INPUT MATERIAL:
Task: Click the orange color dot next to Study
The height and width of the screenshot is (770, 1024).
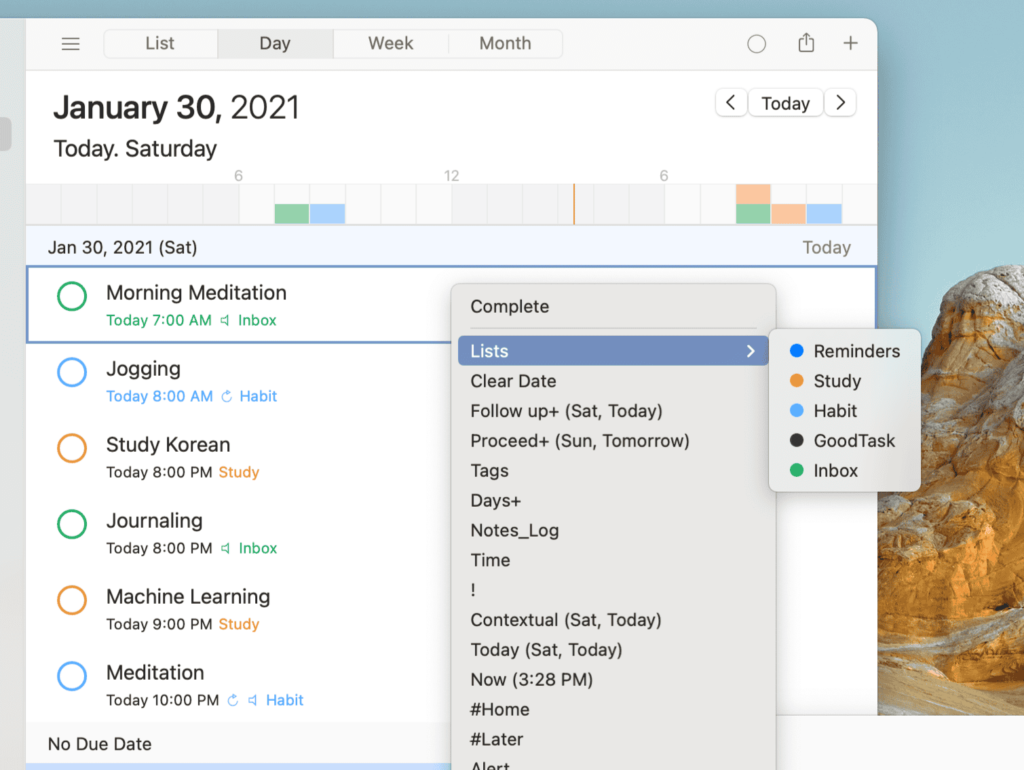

--

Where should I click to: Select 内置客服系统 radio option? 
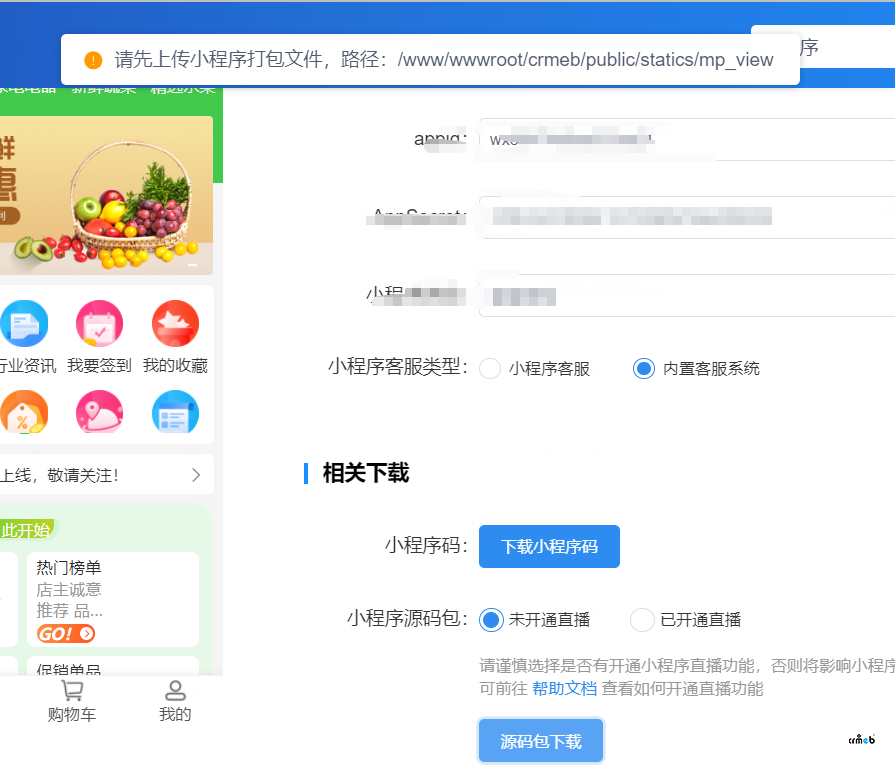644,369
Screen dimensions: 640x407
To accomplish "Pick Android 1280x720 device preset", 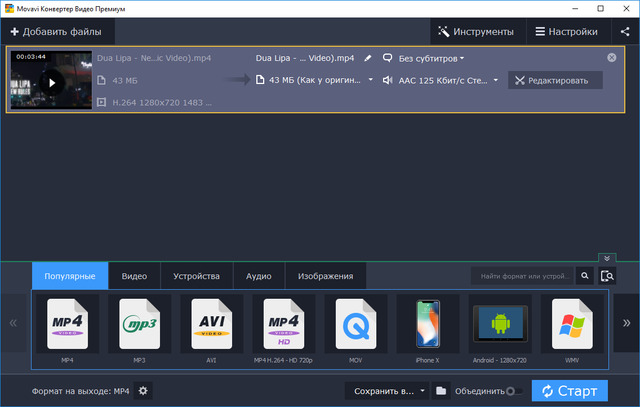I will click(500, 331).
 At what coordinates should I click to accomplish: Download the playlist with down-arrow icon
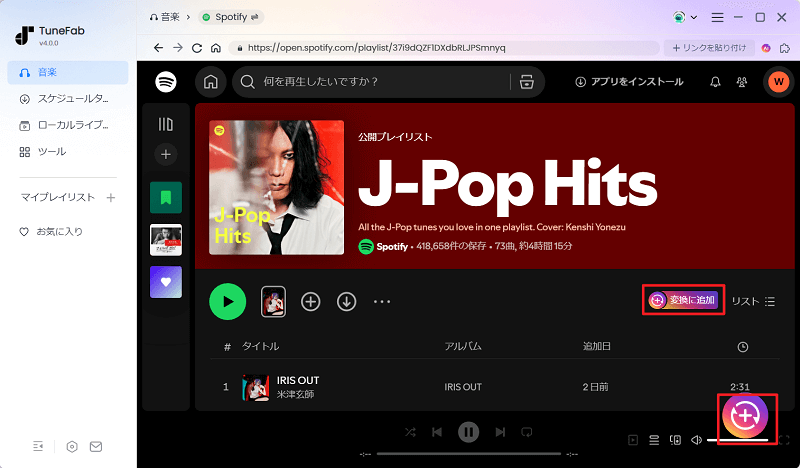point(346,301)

WHAT THIS TASK INVOLVES: Transcribe the records above from the line holding "Task: Click the" down to the line holding "The height and", inclusive, without adding anything.

EXPECTED ANSWER:
Task: Click the orange color dot next to Study
The height and width of the screenshot is (770, 1024).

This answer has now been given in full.